The sediment of mixtures of charged colloids: segregation and inhomogeneous electric fields

TL;DR

This paper presents a theoretical analysis of sedimentation in charged colloid mixtures, revealing how inhomogeneous electric fields and charge separation lead to complex layering and nonmonotonic density profiles.

Contribution

It introduces a theoretical framework for understanding sedimentation equilibrium in charged colloid mixtures, emphasizing the role of inhomogeneous electric fields and charge-driven segregation.

Findings

Charge separation occurs spontaneously in low-salt conditions.

Electric fields can lift colloids against gravity, creating nonmonotonic density profiles.
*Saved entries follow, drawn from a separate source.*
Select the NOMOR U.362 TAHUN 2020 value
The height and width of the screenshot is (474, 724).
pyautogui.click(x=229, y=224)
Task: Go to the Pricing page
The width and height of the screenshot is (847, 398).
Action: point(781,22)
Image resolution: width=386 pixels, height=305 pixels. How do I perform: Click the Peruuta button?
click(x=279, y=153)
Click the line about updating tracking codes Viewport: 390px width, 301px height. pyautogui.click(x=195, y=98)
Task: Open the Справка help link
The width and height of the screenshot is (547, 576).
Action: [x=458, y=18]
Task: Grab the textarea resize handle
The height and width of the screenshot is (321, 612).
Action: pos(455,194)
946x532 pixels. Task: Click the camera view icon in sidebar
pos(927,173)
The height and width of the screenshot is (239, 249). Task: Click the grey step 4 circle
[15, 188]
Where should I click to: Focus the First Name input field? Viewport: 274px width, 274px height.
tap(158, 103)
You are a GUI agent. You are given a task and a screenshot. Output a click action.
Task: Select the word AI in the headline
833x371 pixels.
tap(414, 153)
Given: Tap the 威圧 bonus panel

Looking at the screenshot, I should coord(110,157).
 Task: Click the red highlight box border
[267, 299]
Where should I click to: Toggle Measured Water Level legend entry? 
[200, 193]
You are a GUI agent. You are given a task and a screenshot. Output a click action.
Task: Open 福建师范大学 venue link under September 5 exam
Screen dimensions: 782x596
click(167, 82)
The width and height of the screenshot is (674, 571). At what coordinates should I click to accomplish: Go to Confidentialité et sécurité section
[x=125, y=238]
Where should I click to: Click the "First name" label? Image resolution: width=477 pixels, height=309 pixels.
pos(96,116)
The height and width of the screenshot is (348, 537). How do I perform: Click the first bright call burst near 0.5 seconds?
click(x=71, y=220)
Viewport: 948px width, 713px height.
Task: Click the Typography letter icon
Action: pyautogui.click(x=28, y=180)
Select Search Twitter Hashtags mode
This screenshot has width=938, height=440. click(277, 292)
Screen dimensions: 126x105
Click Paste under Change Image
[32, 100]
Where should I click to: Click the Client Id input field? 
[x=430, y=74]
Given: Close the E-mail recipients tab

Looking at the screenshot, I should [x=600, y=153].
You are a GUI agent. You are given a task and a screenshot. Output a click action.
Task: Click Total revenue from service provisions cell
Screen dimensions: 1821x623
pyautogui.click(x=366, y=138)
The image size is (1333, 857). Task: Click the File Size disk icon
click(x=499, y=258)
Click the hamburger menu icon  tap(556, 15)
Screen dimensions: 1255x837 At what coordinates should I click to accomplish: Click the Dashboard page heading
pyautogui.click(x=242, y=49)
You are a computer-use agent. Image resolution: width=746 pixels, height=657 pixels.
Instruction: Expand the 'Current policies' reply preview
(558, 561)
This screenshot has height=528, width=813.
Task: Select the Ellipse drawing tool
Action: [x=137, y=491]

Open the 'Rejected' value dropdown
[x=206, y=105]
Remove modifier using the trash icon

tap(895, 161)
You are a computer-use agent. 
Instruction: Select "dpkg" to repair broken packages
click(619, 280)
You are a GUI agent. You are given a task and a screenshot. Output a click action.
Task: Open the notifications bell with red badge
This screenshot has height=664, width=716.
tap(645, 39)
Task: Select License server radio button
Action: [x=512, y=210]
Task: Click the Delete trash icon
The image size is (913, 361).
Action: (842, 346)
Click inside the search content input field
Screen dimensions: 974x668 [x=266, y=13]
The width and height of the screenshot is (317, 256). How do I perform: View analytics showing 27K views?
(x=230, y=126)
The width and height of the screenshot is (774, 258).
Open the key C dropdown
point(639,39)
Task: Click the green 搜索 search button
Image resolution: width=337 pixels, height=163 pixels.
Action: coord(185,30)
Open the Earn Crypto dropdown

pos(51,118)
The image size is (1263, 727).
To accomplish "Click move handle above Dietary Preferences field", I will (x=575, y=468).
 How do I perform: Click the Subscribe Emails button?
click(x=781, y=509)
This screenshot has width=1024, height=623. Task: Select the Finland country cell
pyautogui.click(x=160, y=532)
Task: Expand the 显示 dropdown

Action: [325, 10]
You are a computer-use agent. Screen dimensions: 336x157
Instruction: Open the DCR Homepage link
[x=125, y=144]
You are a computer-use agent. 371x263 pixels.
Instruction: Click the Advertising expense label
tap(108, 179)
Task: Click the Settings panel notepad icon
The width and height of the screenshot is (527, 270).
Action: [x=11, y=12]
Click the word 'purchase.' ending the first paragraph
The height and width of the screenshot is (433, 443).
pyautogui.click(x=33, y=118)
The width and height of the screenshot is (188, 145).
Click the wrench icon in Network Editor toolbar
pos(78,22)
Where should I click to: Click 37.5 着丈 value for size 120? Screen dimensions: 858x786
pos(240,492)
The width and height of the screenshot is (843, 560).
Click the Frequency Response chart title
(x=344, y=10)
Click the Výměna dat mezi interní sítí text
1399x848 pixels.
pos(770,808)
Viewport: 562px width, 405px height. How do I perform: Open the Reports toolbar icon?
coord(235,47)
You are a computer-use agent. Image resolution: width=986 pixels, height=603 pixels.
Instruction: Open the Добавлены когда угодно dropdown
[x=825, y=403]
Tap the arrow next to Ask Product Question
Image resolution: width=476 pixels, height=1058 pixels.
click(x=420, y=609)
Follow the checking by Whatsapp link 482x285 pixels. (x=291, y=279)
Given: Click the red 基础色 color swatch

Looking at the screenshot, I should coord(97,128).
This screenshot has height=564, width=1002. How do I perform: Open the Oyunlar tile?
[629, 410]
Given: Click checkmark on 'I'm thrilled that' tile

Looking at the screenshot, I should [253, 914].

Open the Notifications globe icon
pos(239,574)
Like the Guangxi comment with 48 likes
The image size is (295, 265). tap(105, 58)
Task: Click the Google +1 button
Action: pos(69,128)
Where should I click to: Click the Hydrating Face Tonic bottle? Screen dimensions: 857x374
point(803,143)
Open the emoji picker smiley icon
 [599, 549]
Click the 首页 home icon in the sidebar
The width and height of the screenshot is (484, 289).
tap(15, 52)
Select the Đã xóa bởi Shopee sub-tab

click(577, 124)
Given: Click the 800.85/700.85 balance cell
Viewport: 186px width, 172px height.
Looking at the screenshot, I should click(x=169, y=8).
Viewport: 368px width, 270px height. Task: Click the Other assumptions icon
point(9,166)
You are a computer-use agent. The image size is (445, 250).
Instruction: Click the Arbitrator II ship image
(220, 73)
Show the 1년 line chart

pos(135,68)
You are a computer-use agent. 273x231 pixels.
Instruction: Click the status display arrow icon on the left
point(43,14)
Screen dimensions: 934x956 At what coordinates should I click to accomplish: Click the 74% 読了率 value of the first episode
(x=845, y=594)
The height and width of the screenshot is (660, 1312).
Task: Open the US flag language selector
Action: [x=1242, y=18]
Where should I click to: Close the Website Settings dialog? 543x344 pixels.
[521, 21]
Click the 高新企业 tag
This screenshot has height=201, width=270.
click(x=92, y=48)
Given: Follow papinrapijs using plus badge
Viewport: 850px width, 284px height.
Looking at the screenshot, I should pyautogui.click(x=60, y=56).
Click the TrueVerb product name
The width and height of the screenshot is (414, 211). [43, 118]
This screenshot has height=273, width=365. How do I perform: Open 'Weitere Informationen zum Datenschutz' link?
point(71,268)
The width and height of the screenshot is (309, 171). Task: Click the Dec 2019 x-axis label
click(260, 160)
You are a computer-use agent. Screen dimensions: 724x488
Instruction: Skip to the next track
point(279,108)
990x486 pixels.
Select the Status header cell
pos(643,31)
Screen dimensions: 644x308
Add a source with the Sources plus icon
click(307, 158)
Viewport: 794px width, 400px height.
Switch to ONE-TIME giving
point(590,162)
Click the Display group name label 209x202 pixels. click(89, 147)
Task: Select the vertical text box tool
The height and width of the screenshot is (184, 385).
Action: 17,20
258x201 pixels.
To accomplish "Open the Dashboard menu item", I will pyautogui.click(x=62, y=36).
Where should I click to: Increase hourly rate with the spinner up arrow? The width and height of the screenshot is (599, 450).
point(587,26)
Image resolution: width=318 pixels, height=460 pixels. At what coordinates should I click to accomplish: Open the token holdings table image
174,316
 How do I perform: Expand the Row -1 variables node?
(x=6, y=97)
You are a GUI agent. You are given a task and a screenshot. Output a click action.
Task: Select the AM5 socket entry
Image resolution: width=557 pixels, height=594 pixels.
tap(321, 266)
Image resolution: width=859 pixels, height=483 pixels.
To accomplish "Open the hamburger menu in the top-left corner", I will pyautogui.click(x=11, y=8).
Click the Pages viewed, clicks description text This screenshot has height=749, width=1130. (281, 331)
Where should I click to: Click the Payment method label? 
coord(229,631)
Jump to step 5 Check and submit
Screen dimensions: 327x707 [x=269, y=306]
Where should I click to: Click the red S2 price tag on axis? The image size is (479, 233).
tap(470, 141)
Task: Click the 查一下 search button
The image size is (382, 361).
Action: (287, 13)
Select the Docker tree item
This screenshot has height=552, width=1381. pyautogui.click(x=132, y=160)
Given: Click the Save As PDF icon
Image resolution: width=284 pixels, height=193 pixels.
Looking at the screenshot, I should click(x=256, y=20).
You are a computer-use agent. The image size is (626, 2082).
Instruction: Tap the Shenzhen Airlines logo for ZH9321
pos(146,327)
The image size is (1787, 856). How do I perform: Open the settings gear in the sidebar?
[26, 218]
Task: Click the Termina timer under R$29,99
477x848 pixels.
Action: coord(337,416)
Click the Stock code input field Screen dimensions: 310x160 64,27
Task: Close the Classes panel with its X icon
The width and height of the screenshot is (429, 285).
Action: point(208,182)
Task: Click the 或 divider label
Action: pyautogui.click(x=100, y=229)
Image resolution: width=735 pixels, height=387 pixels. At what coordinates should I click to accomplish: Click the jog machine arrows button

Colloids can segregate into layers of equal mass-per-charge, with heavy particles floating above lighter ones.

Abstract

We theoretically study sedimentation-diffusion equilibrium of dilute binary, ternary, and polydisperse mixtures of colloidal particles with different buoyant masses and/or charges. We focus on the low-salt regime, where the entropy of the screening ions drives spontaneous charge separation and the formation of an inhomogeneous macroscopic electric field. The resulting electric force lifts the colloids against gravity, yielding highly nonbarometric and even nonmonotonic colloidal density profiles. The most profound effect is the phenomenon of segregation into layers of colloids with equal mass-per-charge, including the possibility that heavy colloidal species float onto lighter ones.